Indonesia Confirms: No Strings on Debt Moratoria

Thailand Wants Technical Assistance, Not Cash

Former Ambassador Lobbying for Indian Contract

From Volume 4, Issue Number 3 of EIR Online, Published Jan. 18, 2005
Asia News Digest

India-Iran Sign 25-Year Liquified Natural Gas Deal

India and Iran have reached an agreement whereby India will buy 5 million tons of liquefied natural gas each year for the next 25 years. The LNG supply to India will begin in 2008-09. "We have reached an agreement. The deal will be signed on Jan. 10," Iranian Oil Minister Bijan Namdar Zanganeh told the Press Trust of India. As per the deal, Tehran will also give India 20% stake in the development of its biggest on-shore field, Yadavaran. The Chinese company Sinopec will be the operator of the Yadavaran field with 50% share and National Iranian Oil Company will have 30% share. Yadavaran oil field is expected to produce 300,000 barrels per day.

India Protests U.S. Weather Station at Trincomalee

The deep-sea port of Trincomalee is in the news again. For years the United States Pacific Command has been trying to set up a naval base at Trincomalee, located on Sri Lanka's eastern coast and hit hard by the tsunami, and considered the fifth-best deep-sea port in the world.

The United States did not succeed in setting up the base all these years because of Indian vigilance, and also due to the civil war in Sri Lanka.
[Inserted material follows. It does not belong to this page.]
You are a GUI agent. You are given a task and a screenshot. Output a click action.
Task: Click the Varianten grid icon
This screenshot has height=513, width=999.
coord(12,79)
But with the rise of Chinese power, China's growing dependence on Persian Gulf oil, and Trincomalee's location on the heavily trafficked Persian Gulf-Pacific Ocean route, Washington never gave up its quest for Trincomalee.

New Delhi has conveyed to Colombo that the United States, while doing the noble work of helping the tsunami victims, is also involved in setting up a weather monitoring station. From the look of things, New Delhi does not consider this "kosher," apparently fearing that the U.S. will be monitoring more than just the weather. Washington, for its part, claims that, in order to set up a tsunami early warning system (ostensibly requested by Colombo), a weather monitoring station would be an absolute necessity.
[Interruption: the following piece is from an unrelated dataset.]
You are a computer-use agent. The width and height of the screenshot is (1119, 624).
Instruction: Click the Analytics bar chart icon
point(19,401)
Sri Lanka Needs $15.6 Billion To Build New Towns

In a report issued by Sri Lanka's Finance and Planning Ministry's Department of National Planning on Jan. 10, Colombo said it plans to build 12 large, 20 medium-sized, and 30 small towns to house those whose villages and homes were devastated by the Dec. 26 tsunami. These would be built by the Urban Development Ministry and would include complexes to be built by the Fisheries and Aquatic Resource Ministry for fishing communities. The amount of $15.6 billion would be required to add on to the expenses that Colombo would incur to achieve the goal.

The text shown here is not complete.